Content starts

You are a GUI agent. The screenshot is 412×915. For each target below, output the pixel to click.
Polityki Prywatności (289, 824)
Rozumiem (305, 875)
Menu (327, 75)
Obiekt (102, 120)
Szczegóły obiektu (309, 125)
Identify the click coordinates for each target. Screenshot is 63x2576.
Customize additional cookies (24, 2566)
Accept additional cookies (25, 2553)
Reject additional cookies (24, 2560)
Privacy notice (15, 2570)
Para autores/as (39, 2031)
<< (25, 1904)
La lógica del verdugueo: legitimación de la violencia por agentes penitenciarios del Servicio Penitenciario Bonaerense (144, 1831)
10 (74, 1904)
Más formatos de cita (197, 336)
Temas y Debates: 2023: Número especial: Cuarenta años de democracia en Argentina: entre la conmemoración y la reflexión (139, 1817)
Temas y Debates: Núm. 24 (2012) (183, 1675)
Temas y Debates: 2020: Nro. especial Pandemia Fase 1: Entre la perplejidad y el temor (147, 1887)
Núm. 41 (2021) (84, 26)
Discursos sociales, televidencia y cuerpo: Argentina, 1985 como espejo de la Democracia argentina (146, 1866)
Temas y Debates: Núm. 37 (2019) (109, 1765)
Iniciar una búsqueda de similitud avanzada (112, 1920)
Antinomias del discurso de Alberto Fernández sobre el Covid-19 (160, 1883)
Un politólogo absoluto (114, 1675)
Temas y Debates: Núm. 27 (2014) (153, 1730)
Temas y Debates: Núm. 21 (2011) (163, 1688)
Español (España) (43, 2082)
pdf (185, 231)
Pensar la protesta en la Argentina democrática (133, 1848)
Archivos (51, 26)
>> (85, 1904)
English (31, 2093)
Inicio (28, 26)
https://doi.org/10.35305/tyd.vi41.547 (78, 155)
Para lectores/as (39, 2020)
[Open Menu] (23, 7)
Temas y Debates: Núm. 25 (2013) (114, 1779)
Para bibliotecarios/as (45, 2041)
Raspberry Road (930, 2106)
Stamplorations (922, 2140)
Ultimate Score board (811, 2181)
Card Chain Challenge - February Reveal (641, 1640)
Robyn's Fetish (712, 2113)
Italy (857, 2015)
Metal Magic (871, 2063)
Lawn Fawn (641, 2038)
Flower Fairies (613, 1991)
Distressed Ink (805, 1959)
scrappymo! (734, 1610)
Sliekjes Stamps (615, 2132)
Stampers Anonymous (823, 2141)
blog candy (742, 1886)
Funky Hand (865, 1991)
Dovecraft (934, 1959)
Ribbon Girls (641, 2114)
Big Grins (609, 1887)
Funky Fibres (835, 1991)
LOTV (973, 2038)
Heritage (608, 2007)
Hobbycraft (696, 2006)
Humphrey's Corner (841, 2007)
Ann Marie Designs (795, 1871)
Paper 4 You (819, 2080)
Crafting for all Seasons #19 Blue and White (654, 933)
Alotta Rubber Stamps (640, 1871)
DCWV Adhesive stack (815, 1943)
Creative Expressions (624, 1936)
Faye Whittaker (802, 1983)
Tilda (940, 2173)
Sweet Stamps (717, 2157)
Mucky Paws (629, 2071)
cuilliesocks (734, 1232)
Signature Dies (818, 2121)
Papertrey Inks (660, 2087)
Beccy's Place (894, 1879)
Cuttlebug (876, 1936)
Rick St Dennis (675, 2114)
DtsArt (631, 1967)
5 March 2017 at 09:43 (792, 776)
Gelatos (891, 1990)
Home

Content ends

### What you will do
Once more, give all the records exactly as they were written.

### Result of the exercise
You are a GUI agent. The screenshot is 412×915. For each target below, output the pixel to click.
Polityki Prywatności (289, 824)
Rozumiem (305, 875)
Menu (327, 75)
Obiekt (102, 120)
Szczegóły obiektu (309, 125)
Identify the click coordinates for each target. Screenshot is 63x2576.
Customize additional cookies (24, 2566)
Accept additional cookies (25, 2553)
Reject additional cookies (24, 2560)
Privacy notice (15, 2570)
Para autores/as (39, 2031)
<< (25, 1904)
La lógica del verdugueo: legitimación de la violencia por agentes penitenciarios del Servicio Penitenciario Bonaerense (144, 1831)
10 (74, 1904)
Más formatos de cita (197, 336)
Temas y Debates: 2023: Número especial: Cuarenta años de democracia en Argentina: entre la conmemoración y la reflexión (139, 1817)
Temas y Debates: Núm. 24 (2012) (183, 1675)
Temas y Debates: 2020: Nro. especial Pandemia Fase 1: Entre la perplejidad y el temor (147, 1887)
Núm. 41 (2021) (84, 26)
Discursos sociales, televidencia y cuerpo: Argentina, 1985 como espejo de la Democracia argentina (146, 1866)
Temas y Debates: Núm. 37 (2019) (109, 1765)
Iniciar una búsqueda de similitud avanzada (112, 1920)
Antinomias del discurso de Alberto Fernández sobre el Covid-19 (160, 1883)
Un politólogo absoluto (114, 1675)
Temas y Debates: Núm. 27 (2014) (153, 1730)
Temas y Debates: Núm. 21 (2011) (163, 1688)
Español (España) (43, 2082)
pdf (185, 231)
Pensar la protesta en la Argentina democrática (133, 1848)
Archivos (51, 26)
>> (85, 1904)
English (31, 2093)
Inicio (28, 26)
https://doi.org/10.35305/tyd.vi41.547 (78, 155)
Para lectores/as (39, 2020)
[Open Menu] (23, 7)
Temas y Debates: Núm. 25 (2013) (114, 1779)
Para bibliotecarios/as (45, 2041)
Raspberry Road (930, 2106)
Stamplorations (922, 2140)
Ultimate Score board (811, 2181)
Card Chain Challenge - February Reveal (641, 1640)
Robyn's Fetish (712, 2113)
Italy (857, 2015)
Metal Magic (871, 2063)
Lawn Fawn (641, 2038)
Flower Fairies (613, 1991)
Distressed Ink (805, 1959)
scrappymo! (734, 1610)
Sliekjes Stamps (615, 2132)
Stampers Anonymous (823, 2141)
blog candy (742, 1886)
Funky Hand (865, 1991)
Dovecraft (934, 1959)
Ribbon Girls (641, 2114)
Big Grins (609, 1887)
Funky Fibres (835, 1991)
LOTV (973, 2038)
Heritage (608, 2007)
Hobbycraft (696, 2006)
Humphrey's Corner (841, 2007)
Ann Marie Designs (795, 1871)
Paper 4 You (819, 2080)
Crafting for all Seasons #19 Blue and White (654, 933)
Alotta Rubber Stamps (640, 1871)
DCWV Adhesive stack (815, 1943)
Creative Expressions (624, 1936)
Faye Whittaker (802, 1983)
Tilda (940, 2173)
Sweet Stamps (717, 2157)
Mucky Paws (629, 2071)
cuilliesocks (734, 1232)
Signature Dies (818, 2121)
Papertrey Inks (660, 2087)
Beccy's Place (894, 1879)
Cuttlebug (876, 1936)
Rick St Dennis (675, 2114)
DtsArt (631, 1967)
5 March 2017 at 09:43 (792, 776)
Gelatos (891, 1990)
Home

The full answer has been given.